Но сегодня вода шумела не так.

Сегодня она звала.

Старуха стояла на пороге Лукерьиной избы, прижавшись плечом к косяку, и смотрела, как за озером, низко над камышом, разгорается красное. Не заря — до зари ещё полночи. И не пожар — пожар стелется дымом, а тут дыма не было, только ровный, недобрый свет, будто кто-то развёл костёр на самой воде и грел над ним ладони.

— Велесова ночь, — сказала Несвета тихо, для себя. — Самая темь. Угораздило тебя, девка.

В избе за её спиной кричала Лукерья.

Кричала уже третий час, и крик этот из бабьего, надсадного давно сделался другим — низким, звериным, таким, что у мужиков во дворе примолкали разговоры и каждый невольно косился на дверь. Роды шли тяжело. Дитя не хотело в этот мир — упиралось, цеплялось, тянуло мать за собой обратно, во тьму, откуда пришло. Несвета принимала на своём веку больше сотни младенцев и хоронила едва ли не столько же, и нутром, тем самым нутром ведуньи, что не обманывало её ни разу, знала: это будет из тех родов, которые потом поминают шёпотом.

Она вернулась в избу.

Жарко, душно, смрадно от крови и пота, в углу под образами — тусклый огонёк лучины, и в этом дрожащем свете лицо роженицы белое, как снятое молоко, с тёмными провалами глазниц. Бабы-помощницы жались по стенам. Старшая, Аксинья, держала Лукерье голову и плакала, не утирая слёз.

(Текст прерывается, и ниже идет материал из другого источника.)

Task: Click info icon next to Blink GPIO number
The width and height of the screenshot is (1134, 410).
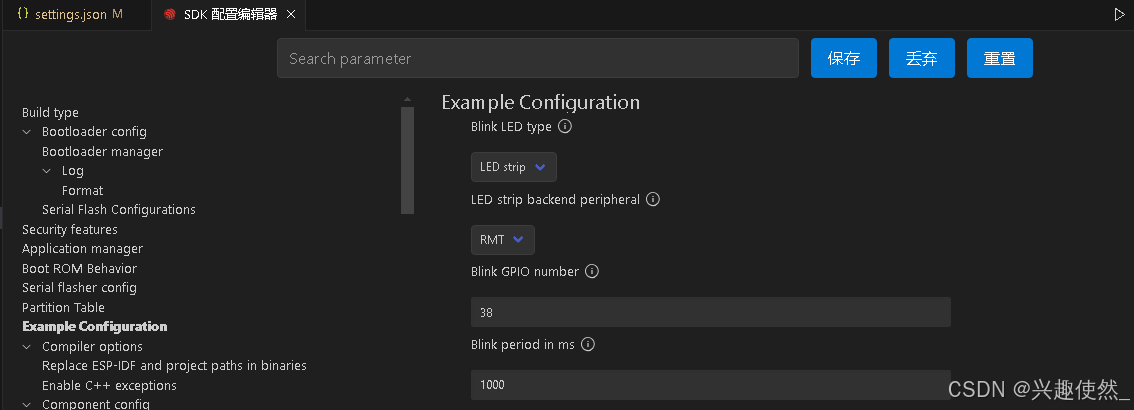Action: point(591,271)
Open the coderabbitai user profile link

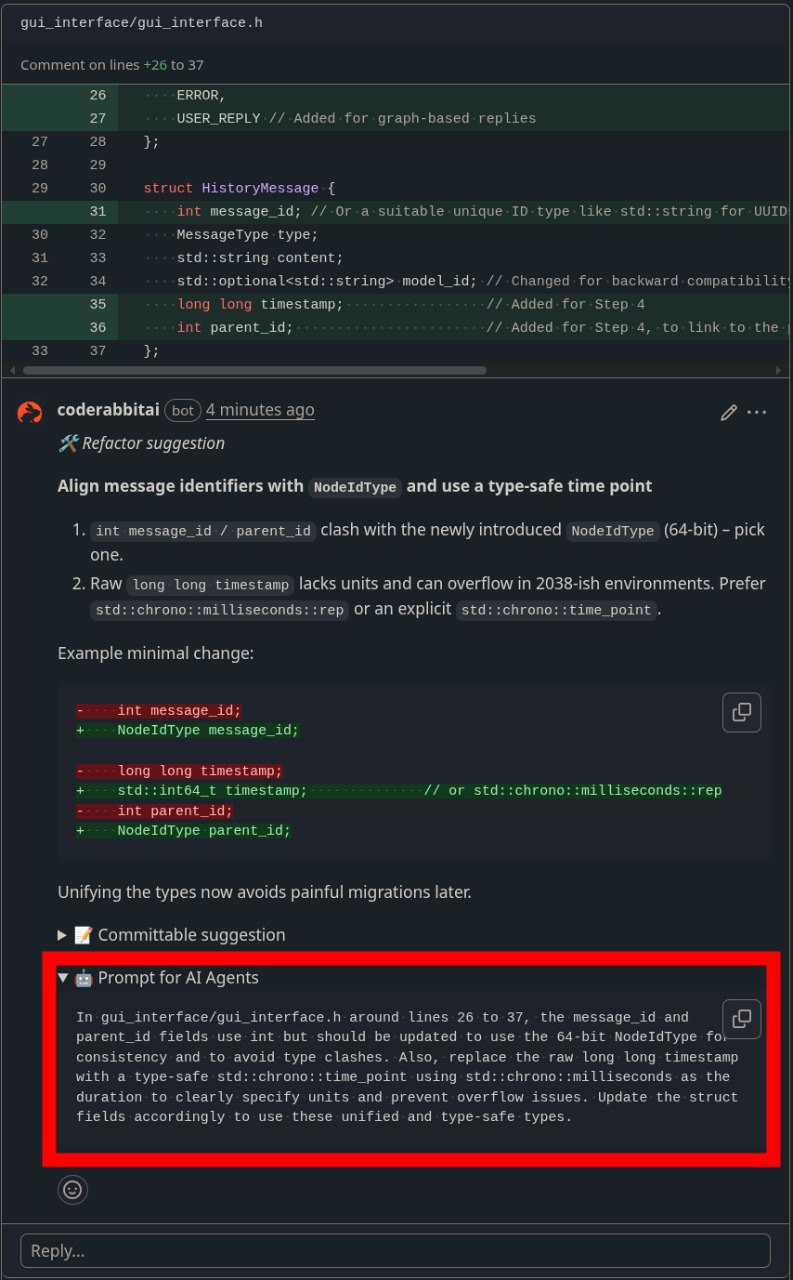(x=107, y=410)
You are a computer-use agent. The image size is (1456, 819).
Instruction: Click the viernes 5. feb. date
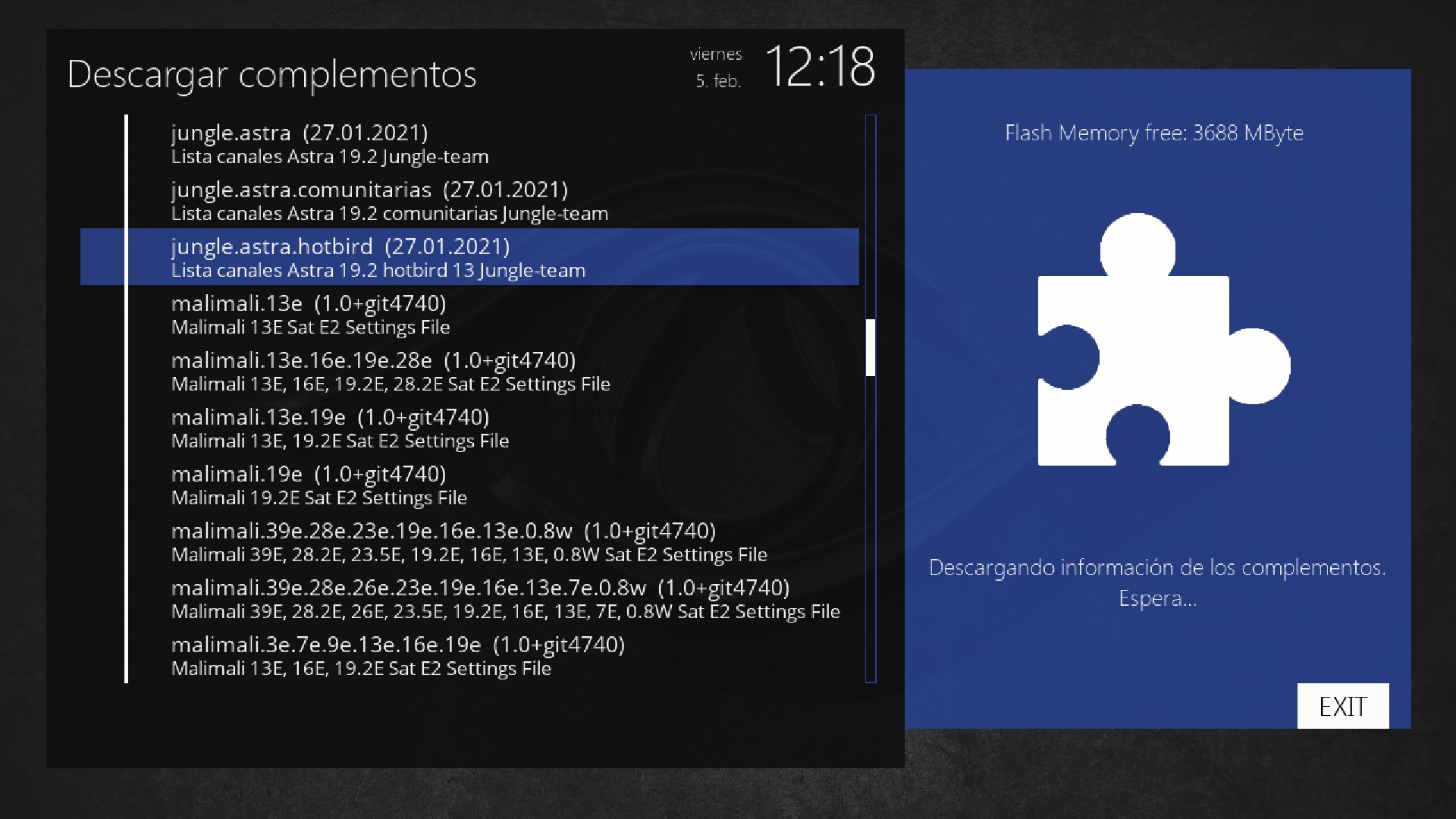tap(717, 67)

— Несветушка, — выдохнула она, — отходит. Не сдюжит.

— Сдюжит, — отрезала старуха.

Она засучила рукава, размотала с шеи ремешок, на котором висел камень — белый, в серых прожилках, гладкий, как речная галька, только тёплый всегда, в любой мороз тёплый. Алатырь. Несвета носила его сорок лет, с того дня, как её собственная бабка, умирая, вложила камень ей в ладонь и сомкнула пальцы. Держи. Покуда держишь — держится мир. Тогда Несвета не поняла. Теперь — боялась, что начинает понимать.

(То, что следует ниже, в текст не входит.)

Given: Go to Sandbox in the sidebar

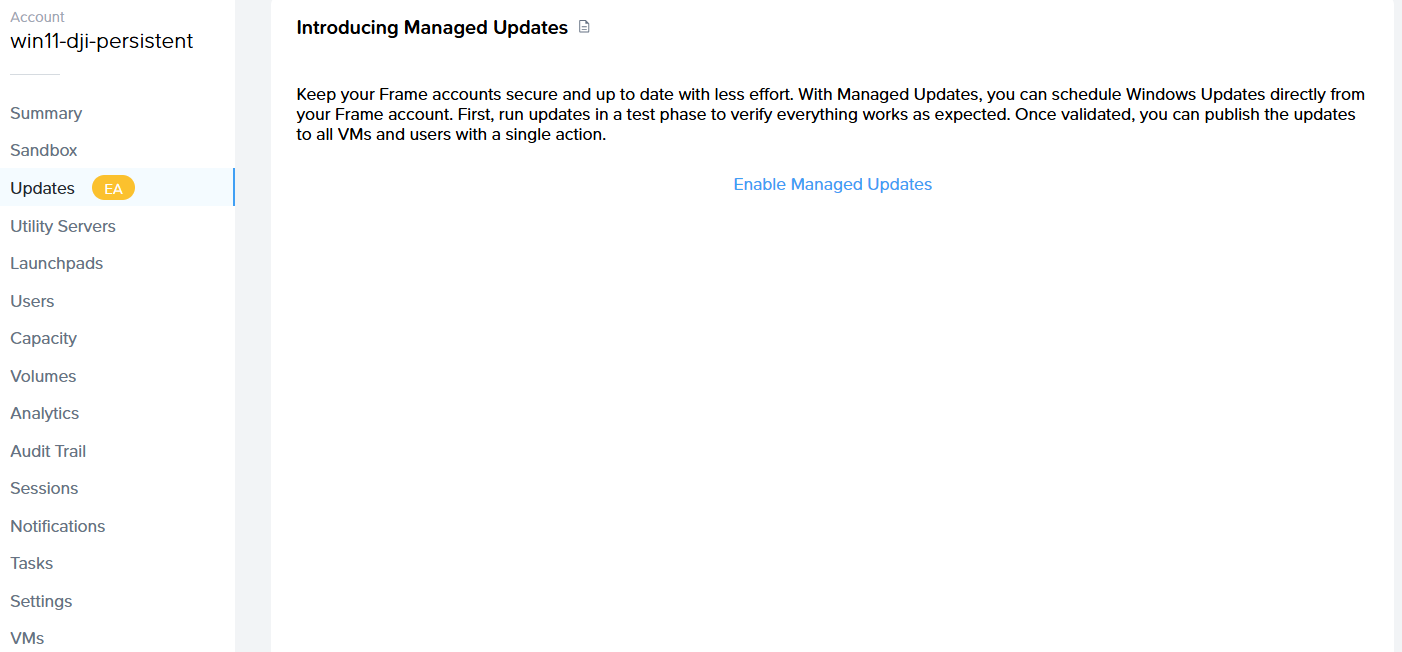Looking at the screenshot, I should [44, 150].
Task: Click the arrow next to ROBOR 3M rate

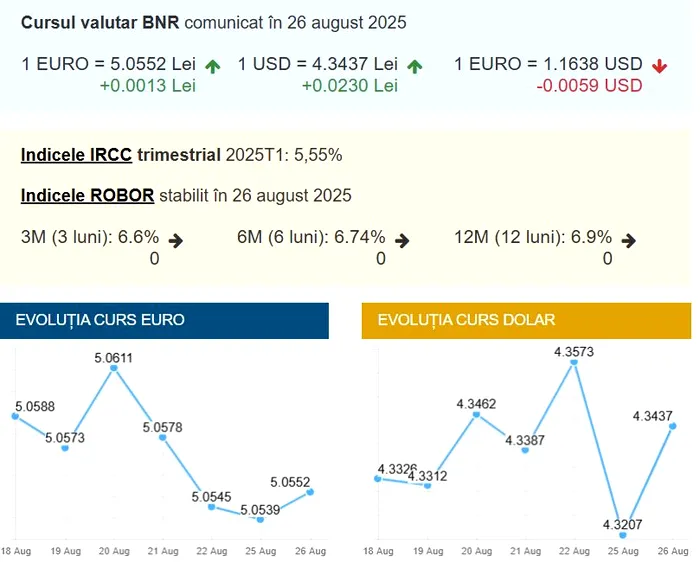Action: [176, 240]
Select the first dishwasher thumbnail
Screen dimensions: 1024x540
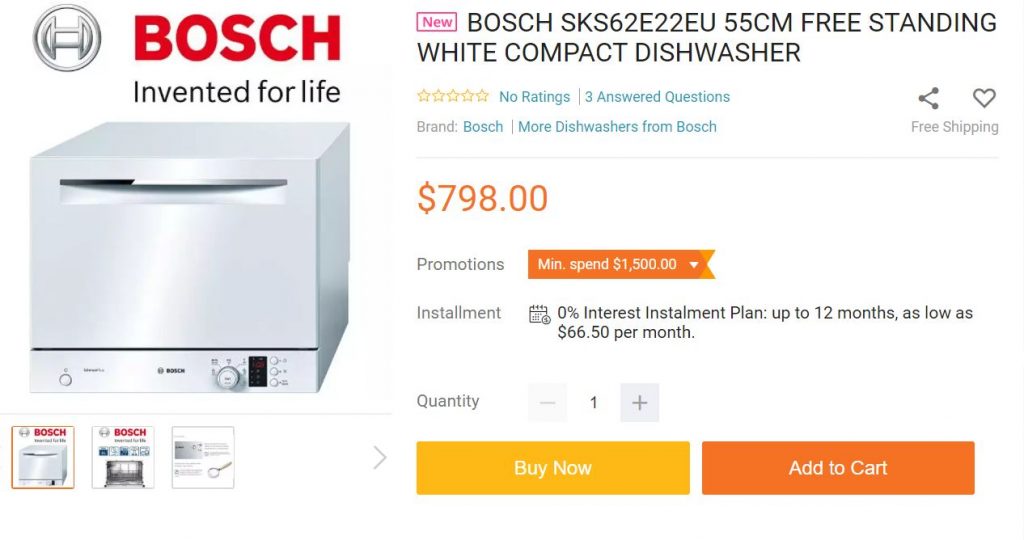(43, 458)
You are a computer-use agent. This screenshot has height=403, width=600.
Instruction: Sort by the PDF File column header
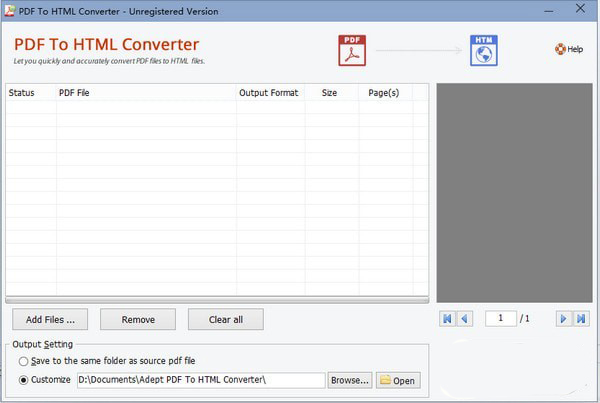click(x=145, y=93)
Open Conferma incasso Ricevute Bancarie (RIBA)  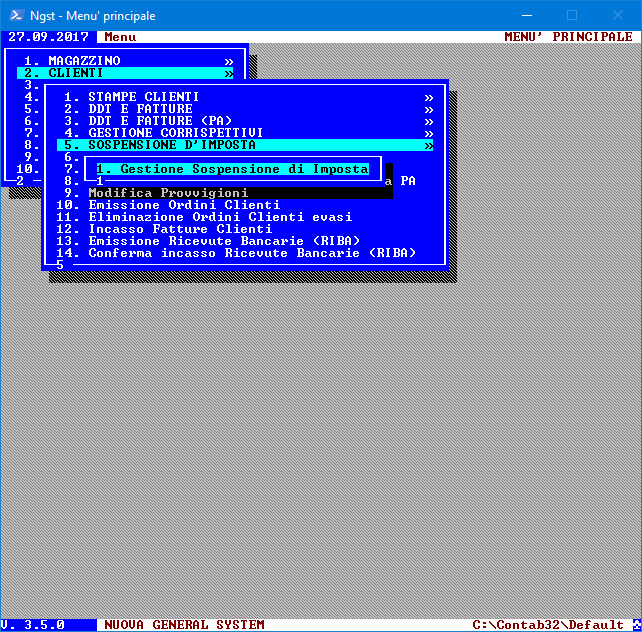pos(252,253)
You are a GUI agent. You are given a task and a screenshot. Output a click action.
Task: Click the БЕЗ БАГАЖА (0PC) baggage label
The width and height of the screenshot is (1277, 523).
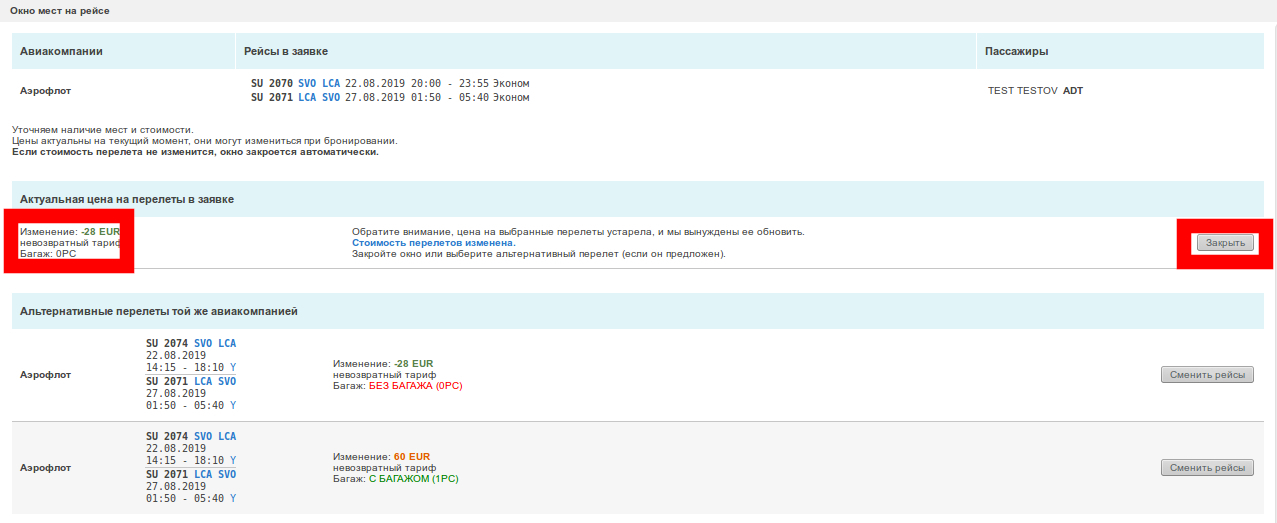[416, 385]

Она сунула камень Лукерье в кулак.

— Держи. Зубами держи, не выпускай. Слышишь меня? Что бы ни услышала — за него держись, не за голос.

— Какой… голос… — прохрипела роженица.

Несвета не ответила.

Потому что голос уже был.

Он шёл от озера — сквозь стены, сквозь крик, сквозь треск лучины, — и был так тих, что его нельзя было услышать ухом, а слышалось чем-то другим, под рёбрами, в самой кости. Голос не говорил слов. Он звал — без имени, без зова, просто тянул, как тянет омут, как тянет высота, когда стоишь на краю и что-то внутри шепчет: шагни.

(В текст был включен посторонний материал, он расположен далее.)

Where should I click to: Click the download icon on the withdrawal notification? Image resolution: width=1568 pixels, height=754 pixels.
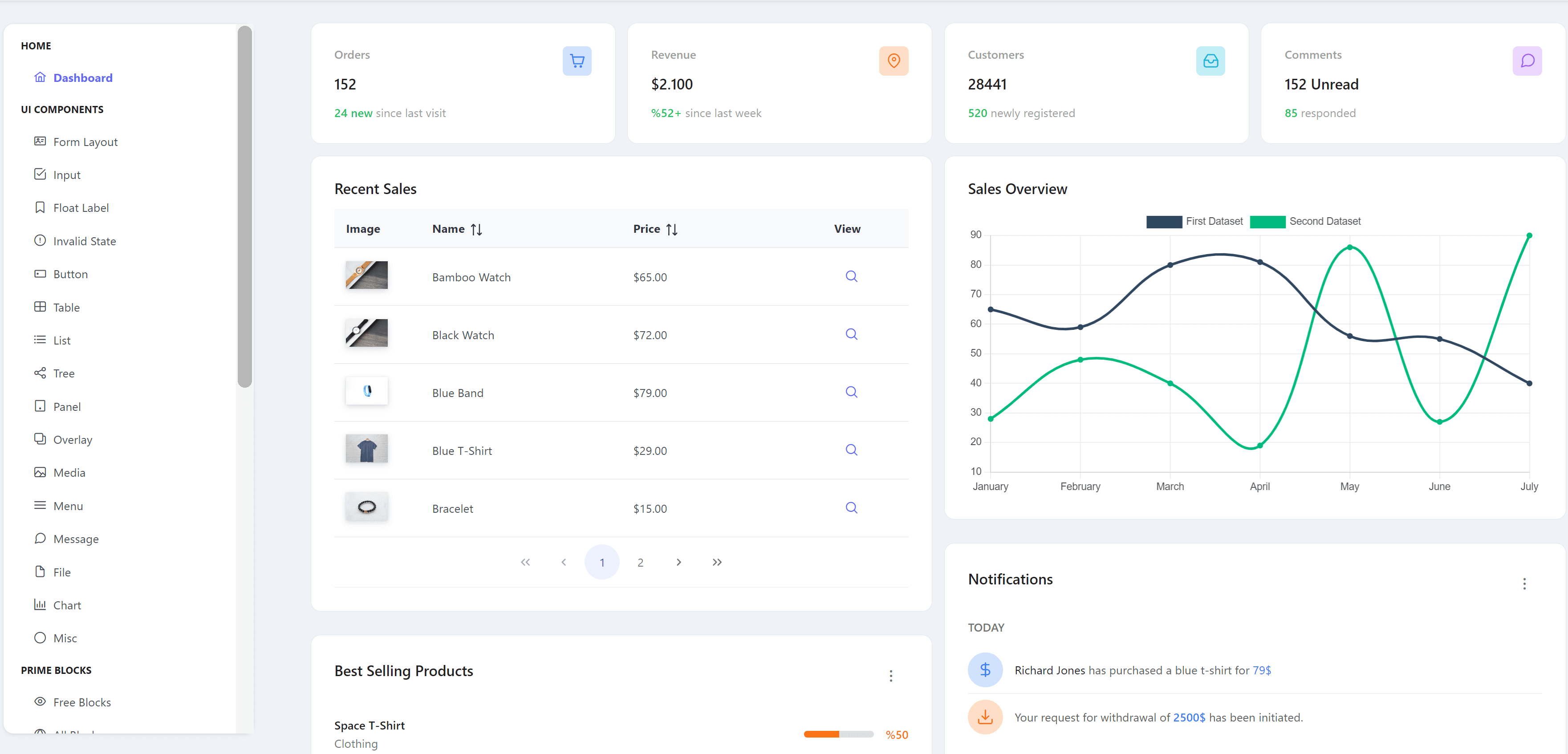click(x=985, y=717)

Бабы у стен ничего не слышали. Несвета видела это по их лицам — пустым, перепуганным, но обыкновенно перепуганным, человечьи. Они боялись смерти. А Несвета боялась того, что было хуже смерти и стояло сейчас совсем близко, по ту сторону тонкой, как ледок, воды.

— Тужься, — сказала она. — Ну!

Лукерья выгнулась. Закричала так, что лучина мотнулась и едва не погасла. И в этот самый миг — Несвета после клялась бы в том на любом образе — там, за озером, красный огонь на воде вспыхнул ярче, поднялся столбом и опал, разом, как задутая свеча.

И стало темно.

И в темноте — закричал ребёнок.

Несвета приняла его в руки, скользкого, горячего, живого, и первое, что сделала, — глянула не на то, на что глядят повитухи. Не пол, не пальчики, не пуповину. Она глянула мальчику в глаза.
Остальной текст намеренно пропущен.